### WORK INSTRUCTIONS:
Beneath this line sits some data. Return only its lines from the one holding "Back to list (141, 2138)" through the one holding "تعريف الصوت لويندوز 7 (396, 2069)", inclusive, exactly, with the images removed.

### RECORDED INFORMATION:
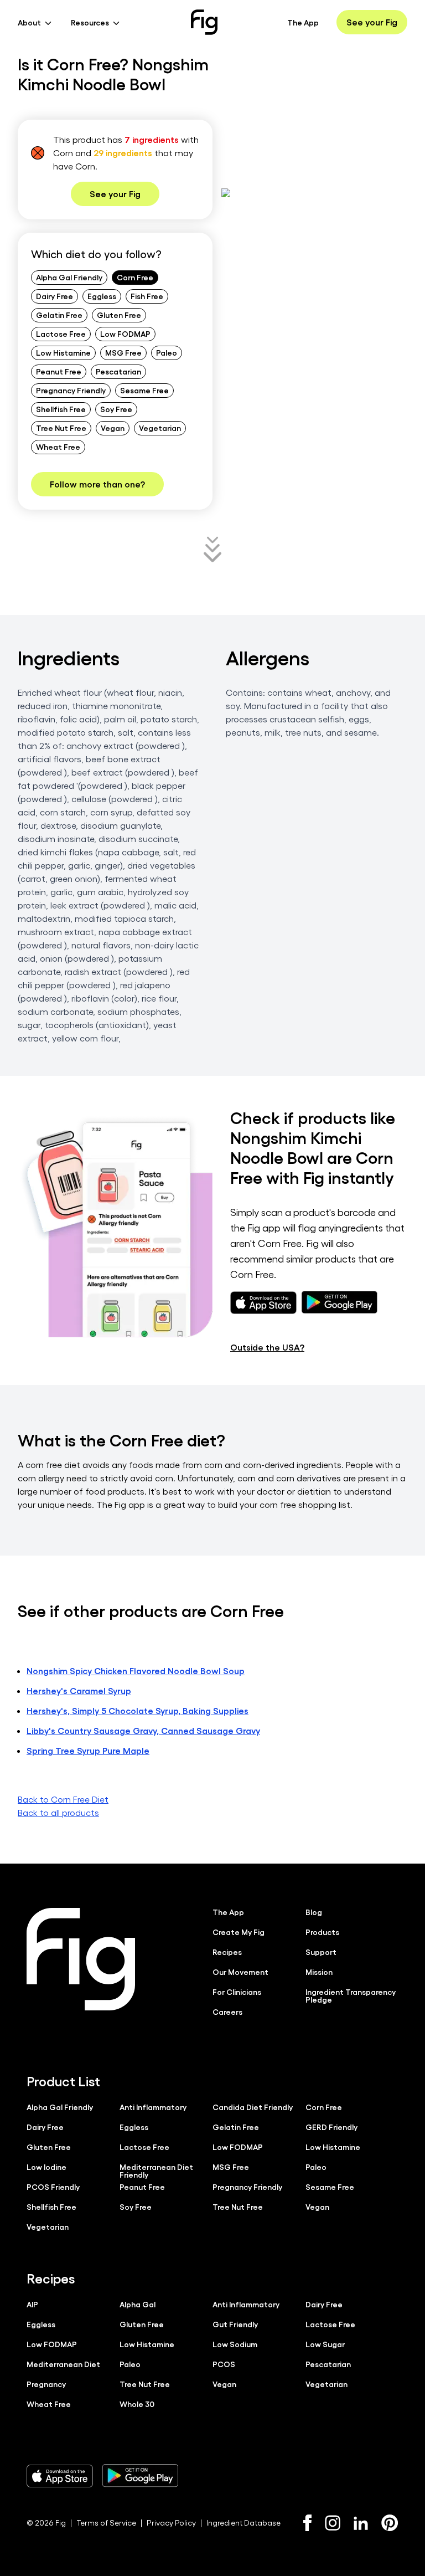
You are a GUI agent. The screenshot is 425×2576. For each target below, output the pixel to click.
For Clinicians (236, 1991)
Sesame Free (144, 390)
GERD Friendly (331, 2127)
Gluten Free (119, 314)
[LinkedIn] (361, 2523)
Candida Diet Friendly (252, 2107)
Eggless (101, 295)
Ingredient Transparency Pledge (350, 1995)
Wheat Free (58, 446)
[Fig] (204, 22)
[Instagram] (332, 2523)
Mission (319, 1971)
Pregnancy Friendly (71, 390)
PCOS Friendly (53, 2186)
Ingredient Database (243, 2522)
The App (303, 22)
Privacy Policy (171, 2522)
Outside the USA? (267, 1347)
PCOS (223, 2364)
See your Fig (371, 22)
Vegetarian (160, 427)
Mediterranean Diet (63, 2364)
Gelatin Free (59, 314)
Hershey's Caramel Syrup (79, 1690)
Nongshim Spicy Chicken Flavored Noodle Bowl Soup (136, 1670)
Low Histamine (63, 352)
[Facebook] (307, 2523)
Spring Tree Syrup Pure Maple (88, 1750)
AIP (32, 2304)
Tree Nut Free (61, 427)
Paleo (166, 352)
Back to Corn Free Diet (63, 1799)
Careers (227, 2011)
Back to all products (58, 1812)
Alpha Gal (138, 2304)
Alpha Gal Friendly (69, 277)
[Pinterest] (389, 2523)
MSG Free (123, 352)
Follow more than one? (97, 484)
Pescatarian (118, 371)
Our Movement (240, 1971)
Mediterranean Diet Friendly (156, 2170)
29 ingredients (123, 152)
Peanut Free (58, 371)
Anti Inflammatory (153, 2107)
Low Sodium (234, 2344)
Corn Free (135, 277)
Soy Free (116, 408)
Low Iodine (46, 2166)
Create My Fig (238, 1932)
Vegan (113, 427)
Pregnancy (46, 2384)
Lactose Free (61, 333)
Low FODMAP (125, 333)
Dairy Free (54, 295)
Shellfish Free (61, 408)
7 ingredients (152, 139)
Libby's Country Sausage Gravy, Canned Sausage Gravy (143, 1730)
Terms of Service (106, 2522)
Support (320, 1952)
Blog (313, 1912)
...
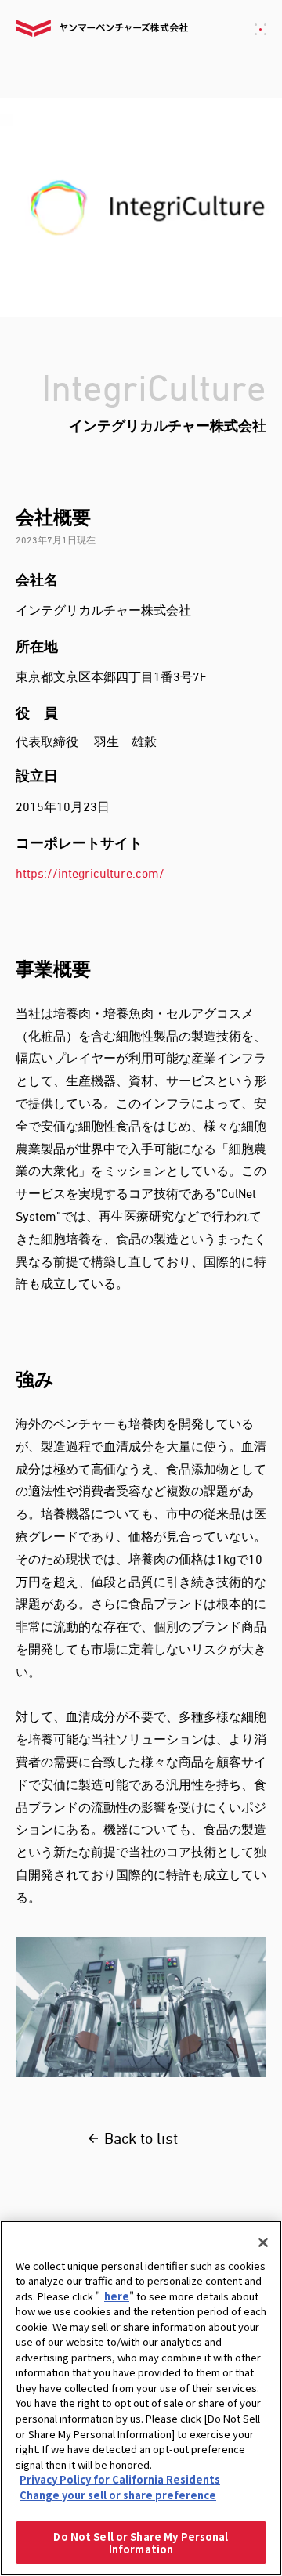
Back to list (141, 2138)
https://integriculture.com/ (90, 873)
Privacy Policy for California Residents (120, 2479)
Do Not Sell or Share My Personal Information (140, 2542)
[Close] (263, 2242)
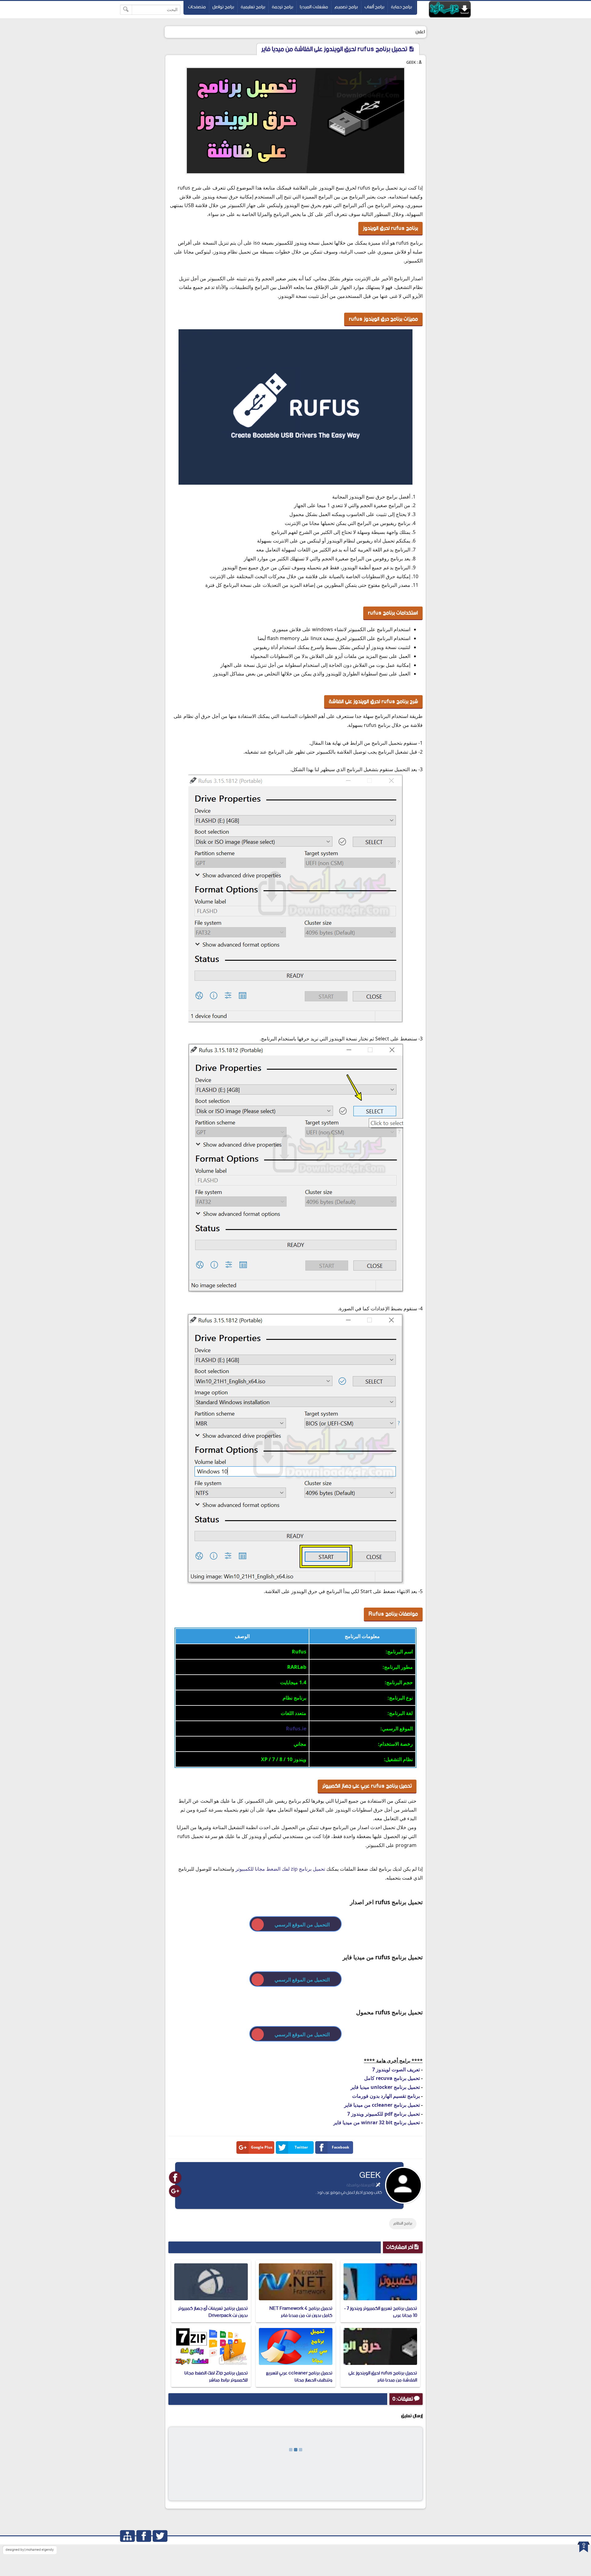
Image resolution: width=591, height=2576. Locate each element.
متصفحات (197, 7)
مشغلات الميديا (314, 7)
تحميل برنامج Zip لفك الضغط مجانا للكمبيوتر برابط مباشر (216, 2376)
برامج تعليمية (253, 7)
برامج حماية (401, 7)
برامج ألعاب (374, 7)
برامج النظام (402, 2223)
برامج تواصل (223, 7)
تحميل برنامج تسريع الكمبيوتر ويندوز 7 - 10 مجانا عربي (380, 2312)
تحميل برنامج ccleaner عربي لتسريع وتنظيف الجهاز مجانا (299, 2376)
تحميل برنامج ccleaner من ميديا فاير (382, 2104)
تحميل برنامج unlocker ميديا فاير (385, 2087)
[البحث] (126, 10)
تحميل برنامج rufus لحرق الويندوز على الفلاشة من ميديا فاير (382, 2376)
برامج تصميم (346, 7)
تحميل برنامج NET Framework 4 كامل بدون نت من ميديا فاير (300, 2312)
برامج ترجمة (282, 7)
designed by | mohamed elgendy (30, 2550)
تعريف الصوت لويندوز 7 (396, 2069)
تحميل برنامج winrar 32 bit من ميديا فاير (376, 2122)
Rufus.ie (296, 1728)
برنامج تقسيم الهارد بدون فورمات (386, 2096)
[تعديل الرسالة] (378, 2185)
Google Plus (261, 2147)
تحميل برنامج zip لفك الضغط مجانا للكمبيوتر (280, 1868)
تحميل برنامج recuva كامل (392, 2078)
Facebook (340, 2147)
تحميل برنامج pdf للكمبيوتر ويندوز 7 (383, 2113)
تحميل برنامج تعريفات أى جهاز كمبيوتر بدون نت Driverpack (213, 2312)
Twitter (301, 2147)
---
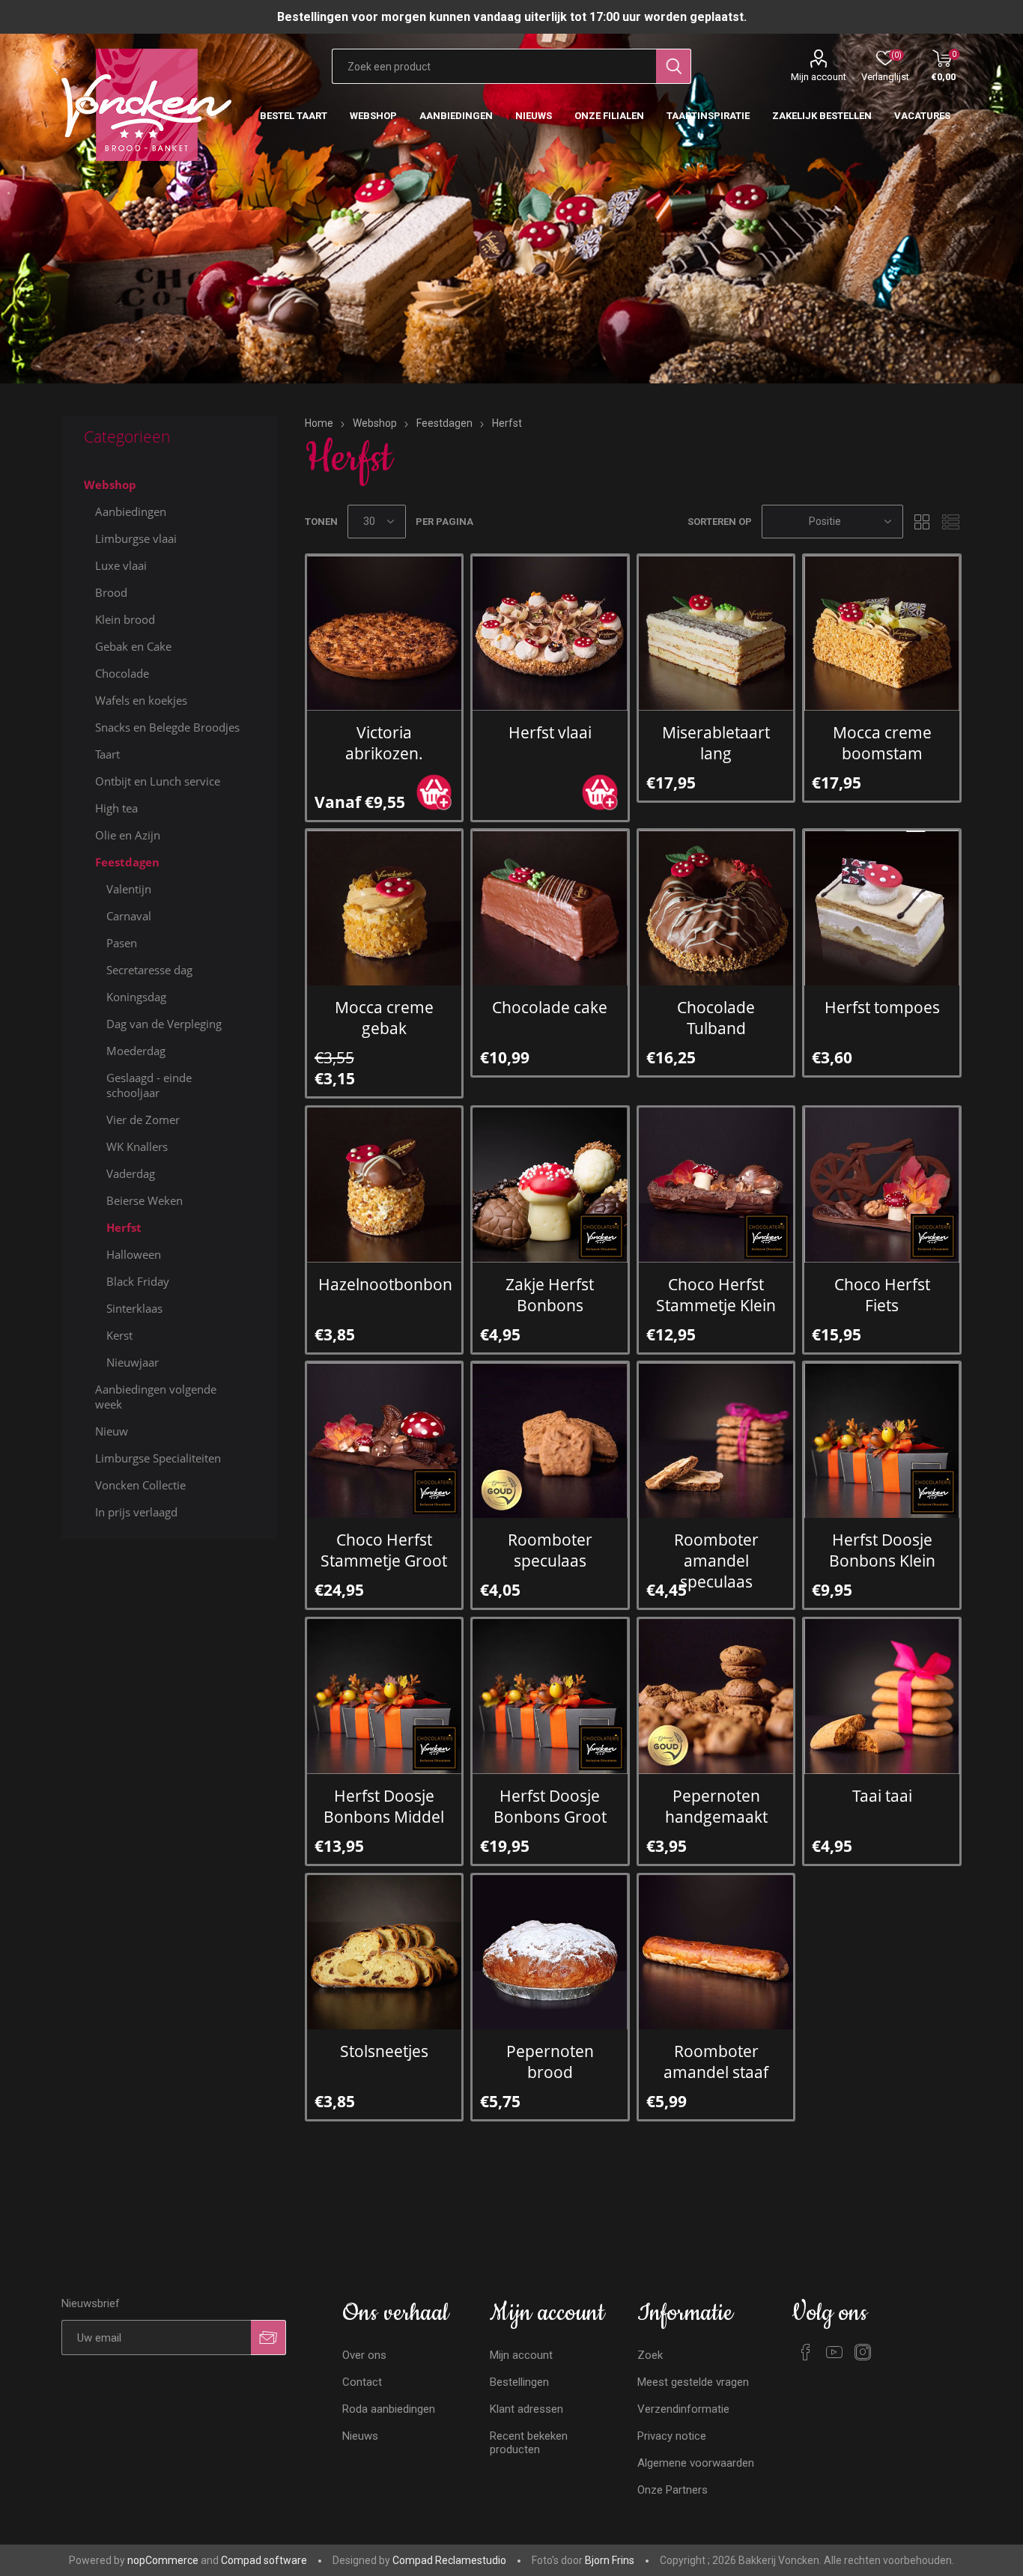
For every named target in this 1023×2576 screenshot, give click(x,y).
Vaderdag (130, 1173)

### SOLUTION FOR THIS PROBLEM:
Back to list (141, 2138)
https://integriculture.com/ (90, 873)
Privacy Policy for California Residents (120, 2479)
Do Not Sell or Share My Personal Information (140, 2542)
[Close] (263, 2242)
Image resolution: width=591, height=2576. Locate each element.
متصفحات (197, 7)
مشغلات الميديا (314, 7)
تحميل برنامج Zip لفك الضغط مجانا للكمبيوتر برابط مباشر (216, 2376)
برامج تعليمية (253, 7)
برامج حماية (401, 7)
برامج ألعاب (374, 7)
برامج النظام (402, 2223)
برامج تواصل (223, 7)
تحميل برنامج تسريع الكمبيوتر ويندوز 7 - 10 مجانا عربي (380, 2312)
تحميل برنامج ccleaner عربي لتسريع وتنظيف الجهاز مجانا (299, 2376)
تحميل برنامج ccleaner من ميديا فاير (382, 2104)
تحميل برنامج unlocker ميديا فاير (385, 2087)
[البحث] (126, 10)
تحميل برنامج rufus لحرق الويندوز على الفلاشة من ميديا فاير (382, 2376)
برامج تصميم (346, 7)
تحميل برنامج NET Framework 4 كامل بدون نت من ميديا فاير (300, 2312)
برامج ترجمة (282, 7)
designed by | mohamed elgendy (30, 2550)
تعريف الصوت لويندوز 7 (396, 2069)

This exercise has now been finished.